Ces cyberattaques sont chronophages car elles ne peuvent cibler qu’un seul PC à la fois, et ne peuvent donc pas être à l’origine du grand nombre de Fullz que l’on trouve sur le dark web. Toutefois, elles sont vouées à s’amplifier dans les prochaines années à cause de l’utilisation croissante des Malware-as-a-Service (MaaS), qui facilitent considérablement la tâche des criminels et permettent aux personnes malveillantes mais avec peu de connaissances informatiques de voler des données bancaires.

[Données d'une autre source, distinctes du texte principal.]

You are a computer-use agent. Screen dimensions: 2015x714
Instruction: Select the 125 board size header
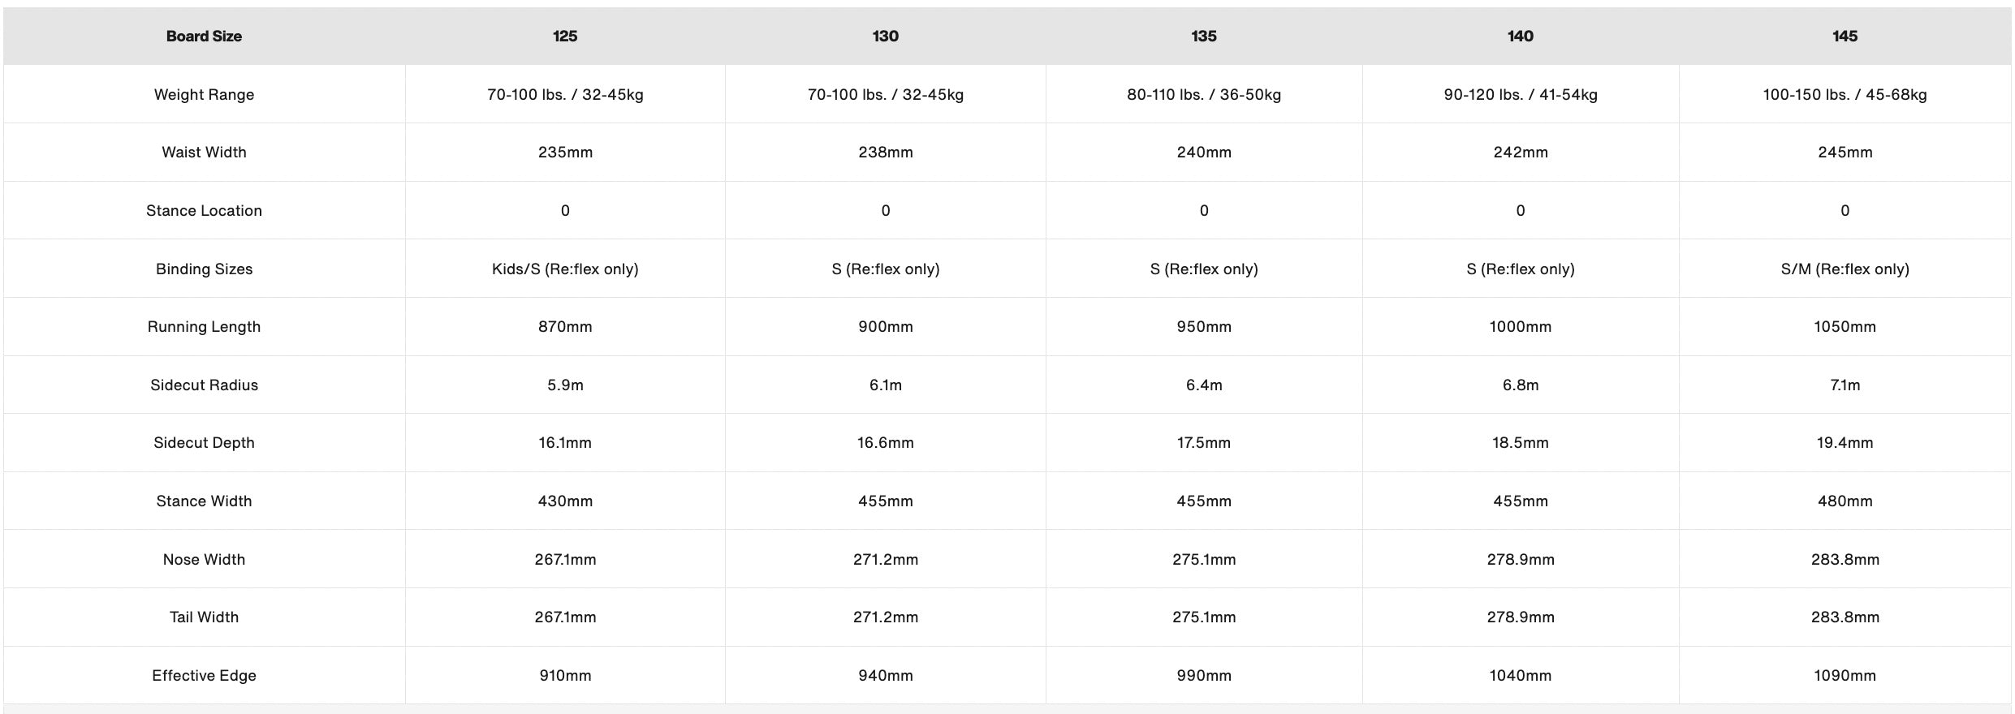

Pour comprendre la grande majorité des vols de codes CVV, il faut se pencher sur les attaques « Magecart » visant non pas les acheteurs sur le web mais les vendeurs. A l’origine, Magecart était le nom donné à un gang de cybercriminels menant un type d’attaque spécifique visant à accéder au système de paiement d’un site marchand et à y implanter un malware. Plus connue sous le nom de « web skimming », cette attaque dérobe les données des cartes, dont le code CVV, au moment où elles sont données en clair et avant qu’elles soient chiffrées par le vendeur. Ni l’utilisateur, ni le vendeur ne sauront rien du vol jusqu’à ce que le malware soit découvert. La méthodologie que suit cette attaque a été par la suite copiée par d’autres groupes de cybercriminels et le terme Magecart désigne aujourd’hui un type d’attaque. Chaque attaque de ce type a donc par la suite porté le nom de Magecart 2, Magecart 3, Magecart 4, etc… L’attaque Magecart 5, par exemple, a très probablement été fomentée par le cybergang Carbanak, soupçonné des plus grands vols de données de ces dernières années. Mais c’est l’attaque Magecart de 2018 contre British Airways qui a fait à ce jour le plus de victimes : les informations des cartes bancaires de 500 000 clients ont été dérobées. Le groupe de cybercriminels a mis en place une infrastructure spécifique dans le but d’imiter au maximum le site web de British Airways et de rester indétectable le plus longtemps possible. En considérant le nombre de cartes bancaires dont les informations ont été volées en une seule attaque contre British Airways, il semble probable que la majorité des Fullz disponibles sur le dark web aient été volées par les différents gangs de type Magecart, et ce type d’attaques est voué à se développer en 2020.

Comment assurer la sécurité de ses données bancaires en ligne ?

Protéger les données d’une carte bancaire en ligne est difficile. Car s’il est possible de protéger son PC ou appareil mobile, il y a peu à faire contre les attaques visant les sites marchands. Pour un appareil, un antivirus détectera et bloquera la plupart des malwares. Encore faut-il le mettre à jour régulièrement afin qu’il soit « informé » des dernières évolutions des malwares et puisse bloquer les attaques. Les organisations sont quant à elles prévenues qu’elles doivent s’attendre à être attaquées, si elles ne l’ont pas déjà été et doivent de ce fait préparer un plan de prévention et de réaction. Les particuliers devraient adopter la même mentalité et partir du principe que les informations des cartes bancaires seront tôt ou tard dérobées. Utiliser un compte en banque dédié aux achats sur internet est un bon moyen de prévenir des pertes d’argent conséquentes.